Passage shown –
______
‘Smart cars’ or ‘intelligent cars’
equipped with sensors to predict
traffic flows can give the same fuel
efficiency as hybrid vehicles, a study
has showed.
The study appears in Transport
Research Part C: Emerging
Technologies, a journal published by
the Elsevier group.
Hybrid vehicles such as the popular
Toyota Prius have an electric motor
and a fossil-fuel engine, which are
deployed at different stages of the
driving cycle to provide fuel economy.
In contrast, intelligent cars are
conventional vehicles fitted with
telematics.
These are sensors and receivers that
work in a network, swapping
information about the traffic ahead to
speed up the car or slow it down so
that the ride becomes smooth and
avoids the occurrence of stop-start,
which drains fuel.
The technology for road telematics
already exists, but given questions on
safety and other issues that surround
it, it is only being deployed in a
small handful of field tests.
According to a report by AFP,
engineers at Melbourne University
compared how the two novel
technologies matched on fuel
efficiency.
For the test runs, they used an
unconverted saloon, or sedan, as the
benchmark and three driving cycles,
configured to the Australian, North
American and European urban
lifestyles.
The engineers calculated that a hybrid
version of the car would deliver fuel
economy of 15-25% over the unconverted
vehicle.
______
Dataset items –
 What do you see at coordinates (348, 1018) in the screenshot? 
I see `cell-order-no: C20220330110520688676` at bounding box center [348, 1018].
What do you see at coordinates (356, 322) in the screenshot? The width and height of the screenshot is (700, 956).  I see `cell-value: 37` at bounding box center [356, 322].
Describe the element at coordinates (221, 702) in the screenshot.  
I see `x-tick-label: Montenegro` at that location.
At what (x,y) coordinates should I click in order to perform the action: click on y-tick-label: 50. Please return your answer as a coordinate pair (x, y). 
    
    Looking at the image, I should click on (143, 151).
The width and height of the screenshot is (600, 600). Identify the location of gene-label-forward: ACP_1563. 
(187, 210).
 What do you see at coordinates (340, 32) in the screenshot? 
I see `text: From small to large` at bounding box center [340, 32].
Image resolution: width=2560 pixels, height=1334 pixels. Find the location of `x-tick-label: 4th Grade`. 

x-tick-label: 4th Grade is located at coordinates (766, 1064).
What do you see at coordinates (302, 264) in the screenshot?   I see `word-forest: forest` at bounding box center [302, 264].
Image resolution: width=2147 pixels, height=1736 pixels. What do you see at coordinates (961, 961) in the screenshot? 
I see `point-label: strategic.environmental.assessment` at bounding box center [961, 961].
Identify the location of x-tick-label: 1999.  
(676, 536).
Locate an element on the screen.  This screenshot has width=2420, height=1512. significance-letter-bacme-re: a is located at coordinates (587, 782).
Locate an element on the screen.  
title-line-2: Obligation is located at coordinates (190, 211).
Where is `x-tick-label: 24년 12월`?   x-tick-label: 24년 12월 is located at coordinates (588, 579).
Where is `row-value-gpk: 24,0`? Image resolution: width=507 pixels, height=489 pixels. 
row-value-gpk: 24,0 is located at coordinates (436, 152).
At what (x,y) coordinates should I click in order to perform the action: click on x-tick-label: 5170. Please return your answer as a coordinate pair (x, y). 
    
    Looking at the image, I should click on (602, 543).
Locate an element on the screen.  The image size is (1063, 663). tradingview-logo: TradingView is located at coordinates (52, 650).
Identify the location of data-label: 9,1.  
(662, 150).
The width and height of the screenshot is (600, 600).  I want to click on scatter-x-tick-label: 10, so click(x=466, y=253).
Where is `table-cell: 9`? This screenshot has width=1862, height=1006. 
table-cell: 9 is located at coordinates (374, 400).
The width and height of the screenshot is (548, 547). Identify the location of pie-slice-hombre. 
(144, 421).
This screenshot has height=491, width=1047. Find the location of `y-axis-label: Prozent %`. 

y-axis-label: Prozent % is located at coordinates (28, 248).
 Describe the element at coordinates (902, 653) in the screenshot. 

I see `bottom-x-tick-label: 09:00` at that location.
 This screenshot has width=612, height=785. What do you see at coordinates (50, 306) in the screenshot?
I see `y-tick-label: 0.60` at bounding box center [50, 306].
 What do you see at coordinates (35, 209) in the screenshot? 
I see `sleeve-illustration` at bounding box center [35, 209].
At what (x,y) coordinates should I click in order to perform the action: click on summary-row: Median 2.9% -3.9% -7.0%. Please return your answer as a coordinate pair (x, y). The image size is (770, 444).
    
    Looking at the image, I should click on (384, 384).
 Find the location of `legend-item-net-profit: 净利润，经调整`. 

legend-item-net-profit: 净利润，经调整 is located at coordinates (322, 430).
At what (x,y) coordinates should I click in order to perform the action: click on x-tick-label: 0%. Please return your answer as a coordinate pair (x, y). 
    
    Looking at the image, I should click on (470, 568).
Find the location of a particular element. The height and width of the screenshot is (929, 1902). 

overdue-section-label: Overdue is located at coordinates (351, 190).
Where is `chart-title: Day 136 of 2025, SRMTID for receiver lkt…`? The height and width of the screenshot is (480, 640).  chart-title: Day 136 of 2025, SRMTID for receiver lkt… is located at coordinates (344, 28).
______
Questions on the material –
1. According to the passage on smart cars and hybrid fuel efficiency, to which urban lifestyles were the driving cycles in the test runs configured? List each one.
2. Continue the article on smart cars and hybrid fuel efficiency from its last sentence.

Responses –
1. Australian, North American, European

2.
This saving was matched when the
benchmark car was fitted with basic
telematics that predicted traffic
flows as little as seven seconds
ahead, using the Australian drive
cycle. Using the US and European
cycles, hybrid-matching fuel economy
was reached with a look-ahead
predictability of less than 60
seconds.
If the predictability was boosted to
180 seconds, the newly intelligent car
was 33% more fuel-efficient than when
it was unconverted.
In their computations, the engineers
at Melbourne University included
factors such as the presence of
‘unintelligent’ cars on the road that
would impede the efficiency of the
look-forward technology.
The authors of the study say that the
figures are a useful contribution to
the public policy debate about fuel
economy, which is also a key issue in
efforts to reduce greenhouse gas
emissions.
If simple and effective sensor
networks can be installed in cities
and cars, people who are interested in
fuel-savings benefits will question
the value of buying hybrids, given
their hefty price tag, the study
suggests.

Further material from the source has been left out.